There is only one place these days where the music of Charles Villiers Stanford (1852–1924) sends its hearers into reliable ecstasy, and that is in choirs and places where they sing. Otherwise he is something of a bust. Despite having written seven symphonies, nine operas, 11 concertos (including three piano, two violin, a cello and a clarinet), eight string quartets and countless songs, piano pieces and other chamber works, he is now celebrated for a tiny fraction of his output.
Stanford himself thought that to be renowned as a composer of Anglican Church music was not enough. He wanted to be measured alongside international (i.e., German) stars, and so went to Berlin to study with the leading teachers of the day, and in particular to meet Brahms. His respect for Brahms’s take on the romantic orchestral tradition never wavered, and he was responsible for several first performances in the UK of some of the master’s most important works.
In return the Germans showered first performances on him: in addition to operatic productions in Hanover, Hamburg, Leipzig and Breslau, his ‘Irish’ Symphony (No. 3) was performed in Berlin and Hamburg early in 1888. Championed by Richter and Bülow, this symphony was also chosen for the opening concert of the new Concertgebouw in Amsterdam (November 1888) and Mahler included it in his concerts with the New York Philharmonic in 1911. On 14 January 1889 Stanford enjoyed the rare privilege of conducting a concert in Berlin entirely of his own music, a concert which included the Fourth Symphony, specially commissioned for the event. Not bad for a composer who, even though he was Irish by birth, would have been tainted at the Berlin HQ by the stigma of coming from ‘Das Land ohne Musik’.
Sit transit gloria mundi. Yet there is something of a revival on hand of just that music which he hoped would be his real legacy. Not his operas, of course, those pieces in which he put most hope of immortal fame — really too much of a risk; but of his larger orchestral music. His Piano Concerto No. 2 was revived in the 2008 season of the Proms by the Ulster Orchestra, and there are currently three complete cycles of his seven symphonies on the market: two from the Ulster orchestra under David Lloyd-Jones and one from the Bournemouth Symphony Orchestra under Vernon Handley. And now Gemma Rosefield and the BBC Scottish SO have released a recording of his complete works for cello and orchestra, including the Concerto, on a Hyperion disc in an admirable series entitled ‘The Romantic Cello’.
This Concerto promises much.

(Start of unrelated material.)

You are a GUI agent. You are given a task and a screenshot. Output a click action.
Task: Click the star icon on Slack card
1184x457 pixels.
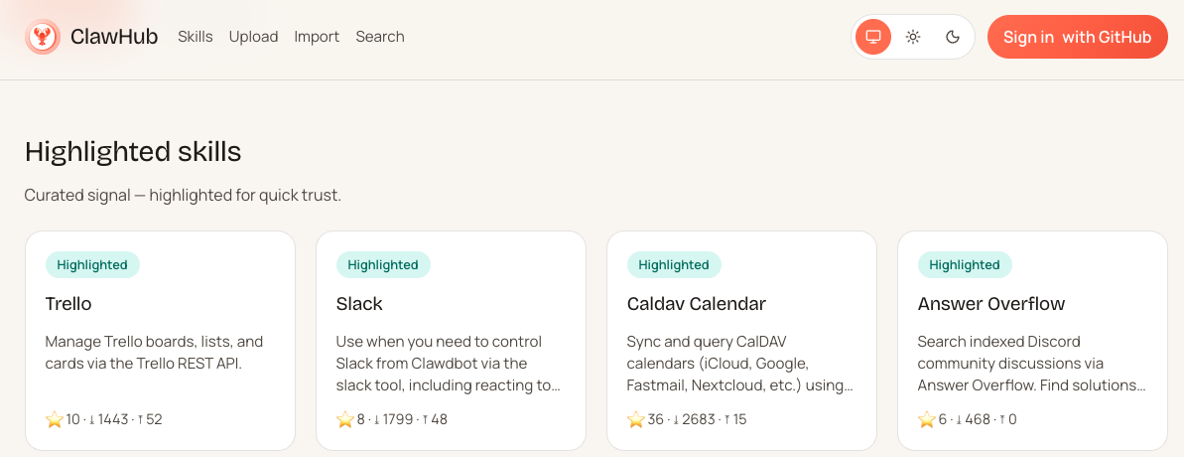[345, 419]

It has a completely seductive fluency — rarely does one come to an essentially unknown composer, and find oneself so swept away with the opening bars. The tunes are good, the cello part is idiomatically and beautifully written and the symphonic working of the material is as expert as any German could manage. For easy listening there is little to rival it in the romantic idiom, and I do not necessarily disparage it by saying it is easy. The only problem is that one gets to the bottom of it too quickly. In striving so hard to be a part of the European mainstream, Stanford ends up sounding in quick succession like (perfectly good) Mendelssohn, Brahms, even Dvorak — but not like himself. He didn’t have this problem with his Anglican church music, largely because it is so palpably not part of the European mainstream.
By trying to be the great composer in Europe, Stanford ended up sounding like Sullivan: tuneful, rather flippant, emotionally childlike, obviously prodigiously talented. Yet the world has preferred Sullivan for being honest about it. True, they both underplayed their abilities, which is one of the tragedies of British music at that period, but the difference is that almost all of Sullivan’s music is alive, well and much enjoyed today.
Only in Church music does Stanford sound individual, towering above that murky Victorian underworld of saccharine harmonies, stillborn melodies and squeeze-box accompaniments of drear names like Goss, Ouseley and Stainer. Mention of Stainer reminds me that his Magnificat in B flat starts with the perfect Sullivan moment, without meaning to. Beginning with two answering phrases which both set the text ‘My soul doth magnify the Lord’, it would go much better if the second phrase answered with ‘His soul doth magnify the Lord’, as if in a Sullivan chorus.
Stanford was better than this. His Magnificat in B flat is one of the most durable settings in the repertoire, probably heard somewhere every other day throughout the land. And perhaps I am wrong about the Cello Concerto, and by implication all the rest of it. Classic FM listeners would surely lap it up.